Mesoporous 2D NiO–Nb₂O₅–Al₂O₃ nanorods (and, for the first time, template free ordered mesoporous alumina (OMA)) were prepared via glycol-thermal synthesis for the direct transformation of octane to octenes via CO₂ assisted dehydrogenation (CO₂-DH). Nb₂O₅ addition modified the confinement effect and metal support interaction between NiO and alumina. The catalyst with an optimal confinement effect between all metal oxides in the nanorod composite provided 6% steady state n-octane conversion with ∼80% selectivity to C₈ aromatics and olefins.
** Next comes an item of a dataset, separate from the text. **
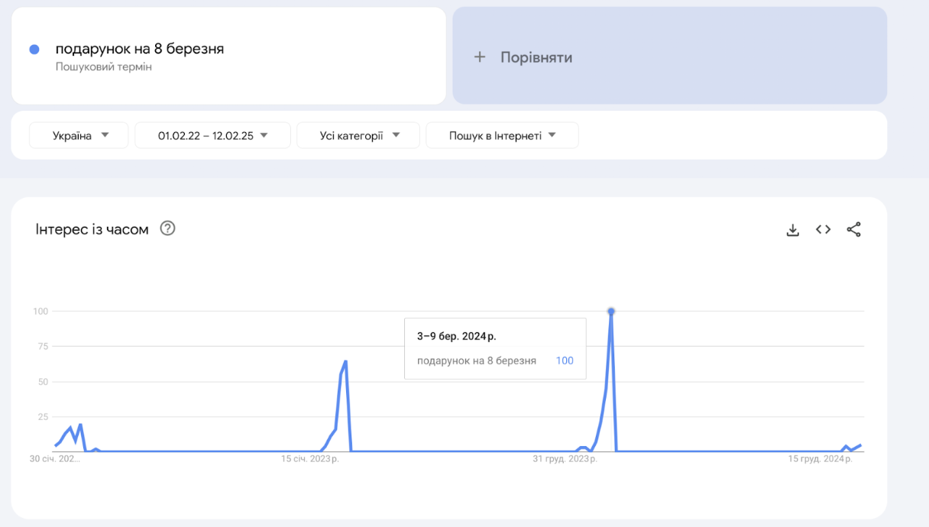Image resolution: width=929 pixels, height=527 pixels.
Task: Edit the search term "подарунок на 8 березня"
Action: [x=140, y=49]
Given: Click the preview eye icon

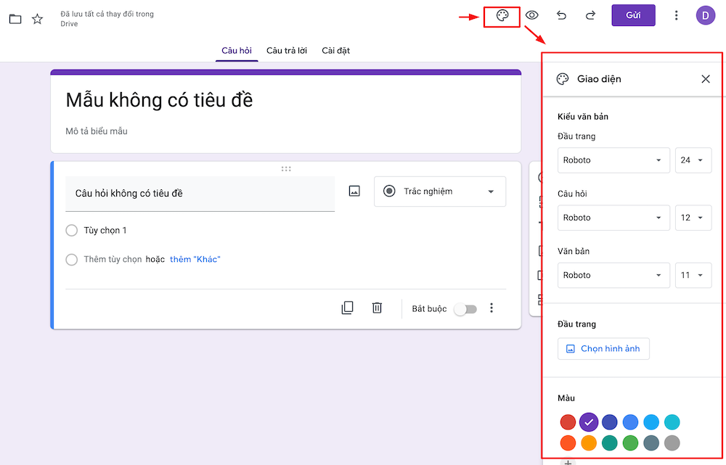Looking at the screenshot, I should point(532,15).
Characterisation data of the fresh and used catalysts, obtained from CO₂-DH as well as reverse water gas shift (RWGS) reactions, was used to identify the possible mechanism over this catalyst. Nb₂O₅ addition to the NiO catalyst facilitates CO₂-DH by promoting RWGS and reverse-Boudouard reactions by forming O* from CO₂ dissociation. Also, application of these materials for the oxidative dehydrogenation of n-octane and propane using air revealed the contribution of a radical mechanism.